I crossed the finish line utterly spent. I sat down on the grass and reflected how blessed I am to do something I love so much. My injury forced some rest on my over-trained muscles, and it brought me back to that euphoria that I feel when I hit single track. I most certainly could have done 50 miles—the hip was ready, but I didn’t feel like I had to prove anything to myself. Rather, I am confident that I'm healthy enough to run the rest of my race schedule. Sorry buddy, I'm not kicking myself, but I will be back next year.
So, in the end, I may have “only” run a marathon, but to me it was so much more.
Saturday, June 1, 2013
So, I ended up in the emergency room last week.
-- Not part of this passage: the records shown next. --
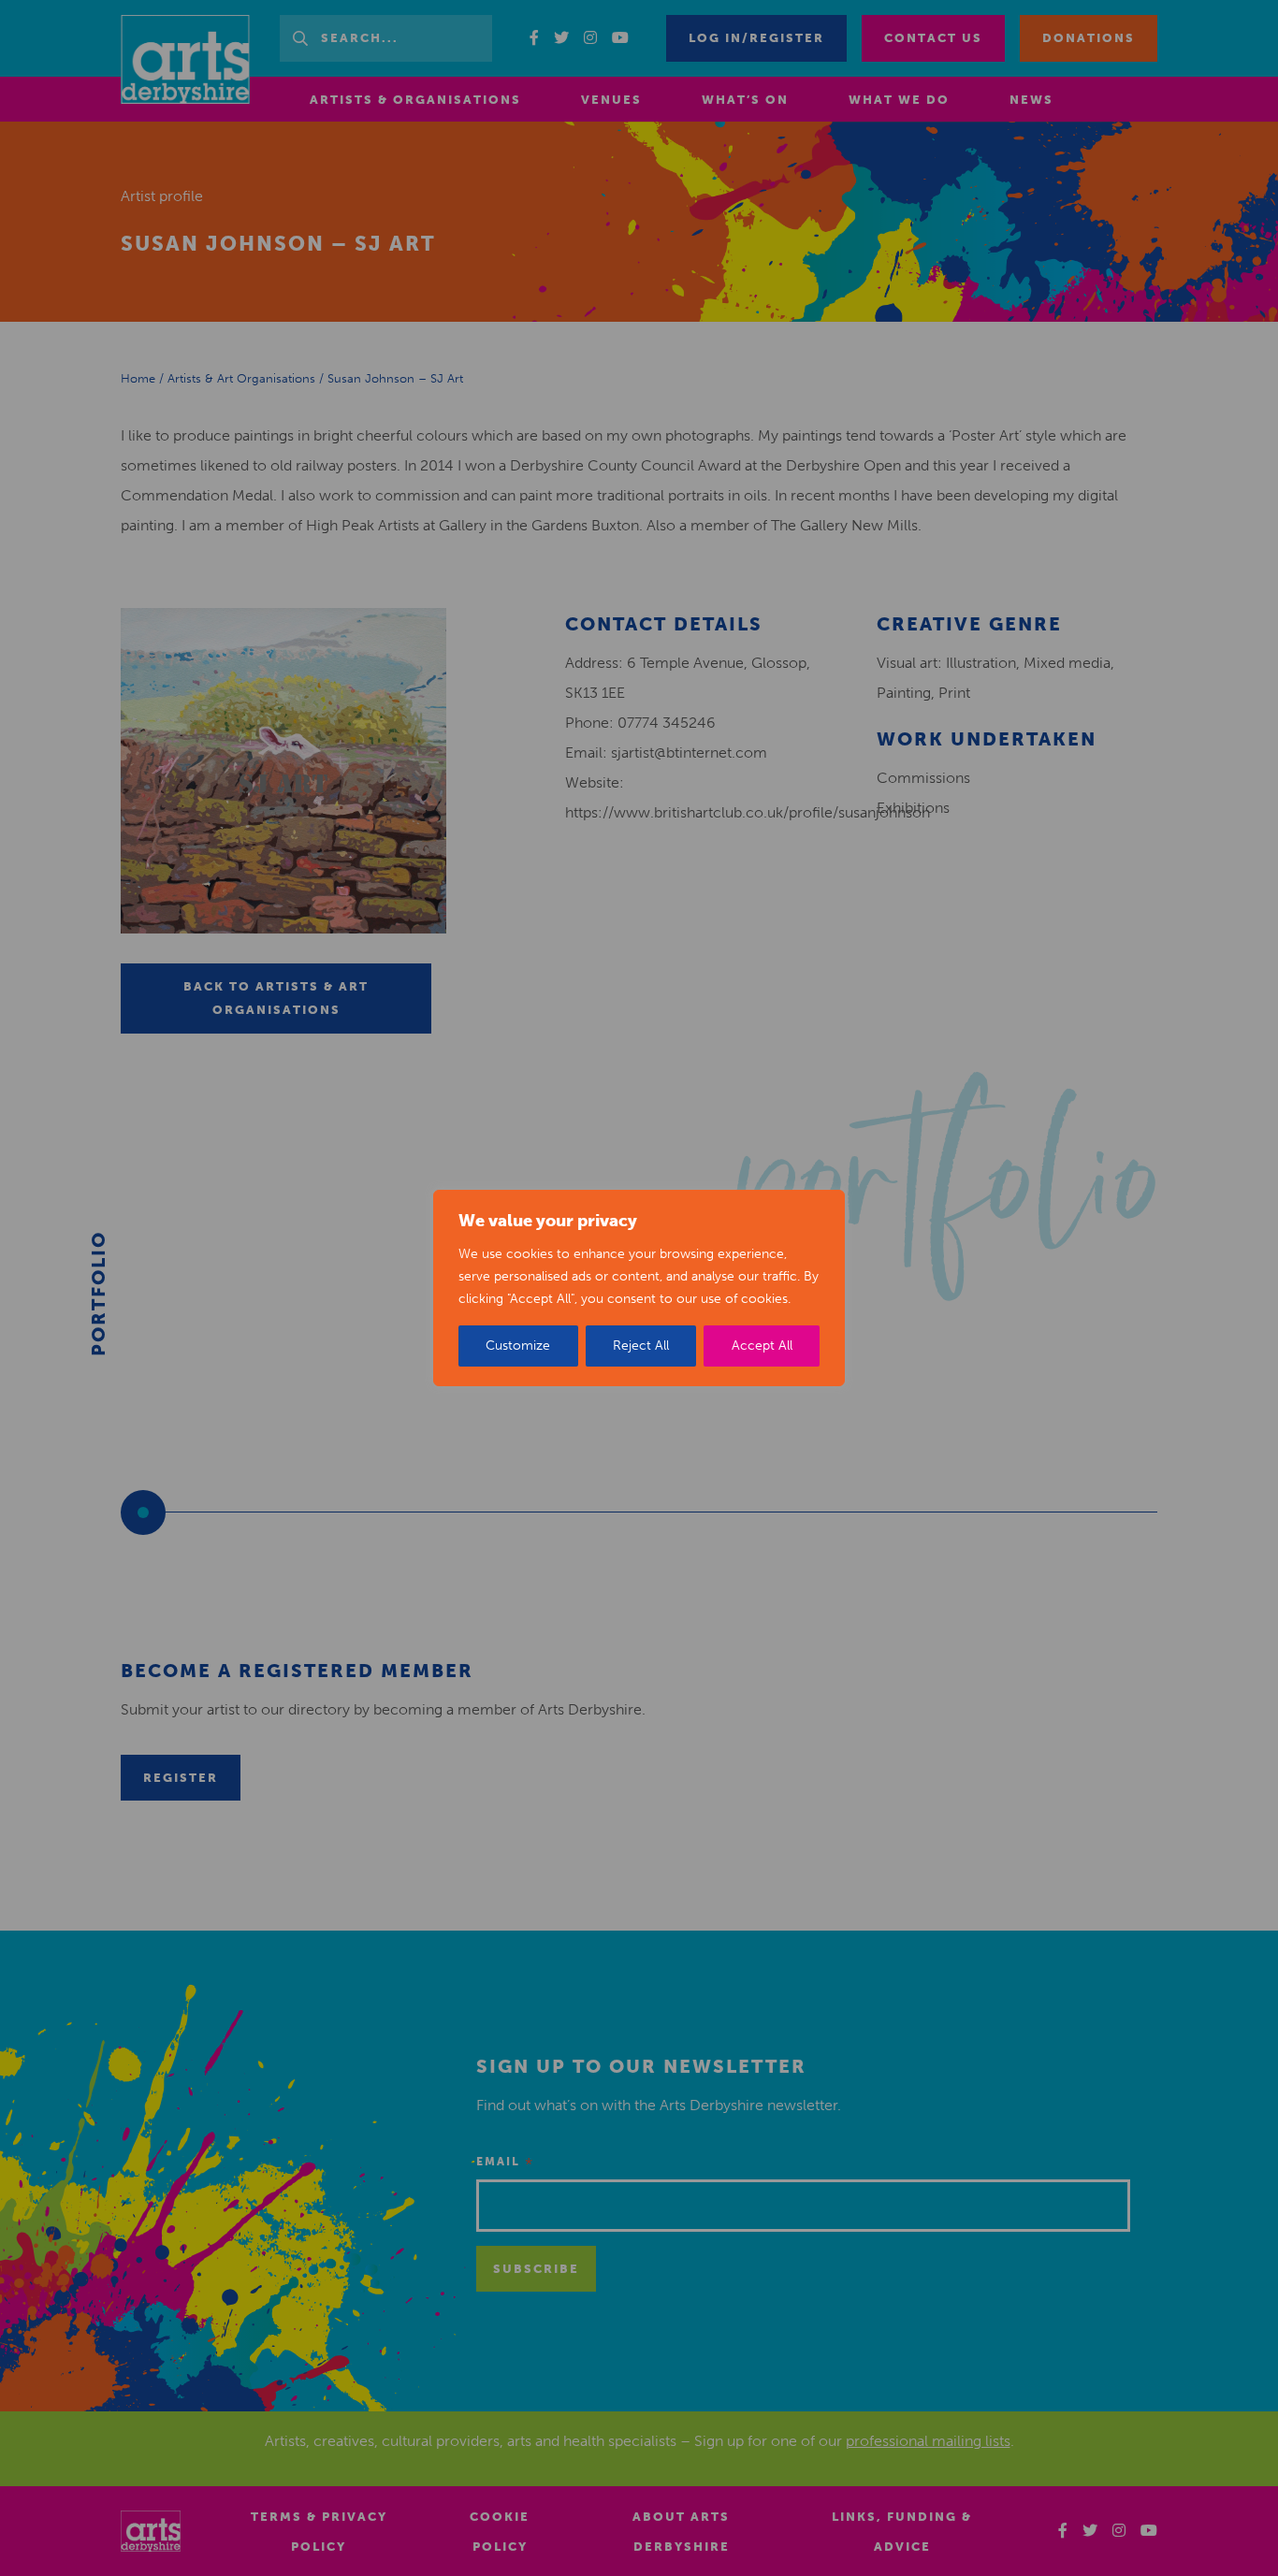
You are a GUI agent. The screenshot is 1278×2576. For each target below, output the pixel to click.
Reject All (641, 1345)
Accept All (762, 1345)
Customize (518, 1345)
One minute I was walking, the next…not so much. The doctors haven’t shown all of their cards yet, but have issued me a shiny new pair of crutches as my first step in treatment. Oh yeah, the second step is that term that is like hell on Earth for me….rest.
I’ve been a good doobie, and have heeded medical advice. I missed a race I was hoping to tear it up on (and that has a really cute hoodie). But, that was okay…I was “saving” myself for this weekend when I could run the Finn McCool obstacle course race with my son Noah, and the Girls on the Run 5k with my daughter Natalie. If I had to hobble, I was going to do it for my kids.
Last night, I decided Finn was just going to be out of reach for me. I could probably handle the running, (I’m already finding a way to work that back in) but I was worried about the obstacles and the mud making worse that which is starting to feel better. The connection I had hoped to make with Noah was going to require modifications, and I was sad that I would not be able to bring to fruition the adventure I had planned. I felt as if I let him down.
Noah’s friend Matt , veteran of our half marathon adventure in DC, stepped up and took my spot. I reluctantly gave Matt my race number. It’s a good thing I handed it over peacefully, apparently his dad instructed him on how to take me down if I changed my mind and decided to run. :)
“Okay,” I said, “Matt, today you are me.”
He replied, “Noah, that means I’m your mother, AND that I’ll be the bravest one out on that course!”.
I just adore that kid!
I met up with two friends from work and with a heavy heart, watched the herd as it headed out on to the course. I took on the dual role of Sherpa and cheerleader, and found that I was quite excited to do both. I was so proud as each person crossed the finish line, a muddy gooie mess. I got to cheer and clap and take pictures as others have done for me in the past. It didn’t matter that I didn’t run. It will be a lasting memory, and I swelled with pride for Noah and Matt, competing with the big boys. The hug Noah gave me (after he cleaned up) said enough---connection made. (M.R. if you try to give me a muddy hug again, you’ll be looking for a new co-teacher!)
Following the race, I had the honor of watching Natalie test and be promoted to the highest belt a child can earn in her dojo. The next belt she receives will be an adult black belt. I was amazed at her perseverance and focus, while at the same time being able to smile and brighten the room. She inspired me. This child, who has had ample surgeries, therapists, and diagnoses, is excelling. Things don’t come easily for Natalie, but I challenge you to tell her she can’t do something.
Tomorrow, Natalie has trained for and will run her fifth 5k. She has run each one with me by her side. I don’t know if this injury will have me running next to her, or cheering her on from the sidelines—that will have to be a game day decision. But, either way, I’ll be there--supporting her, believing in her and as always, being amazed by her.
My kids taught me today that I don’t need to be next to them to make a connection. That sometimes, if I just step back, I can see how some of the things I have been trying to teach them by example, have taken root.
There are still several question marks as to what this injury will hold for me as a runner, but I’ll figure that out as it goes. For now, I am thankful that it happened, as it has reminded me that some things are way more important than running.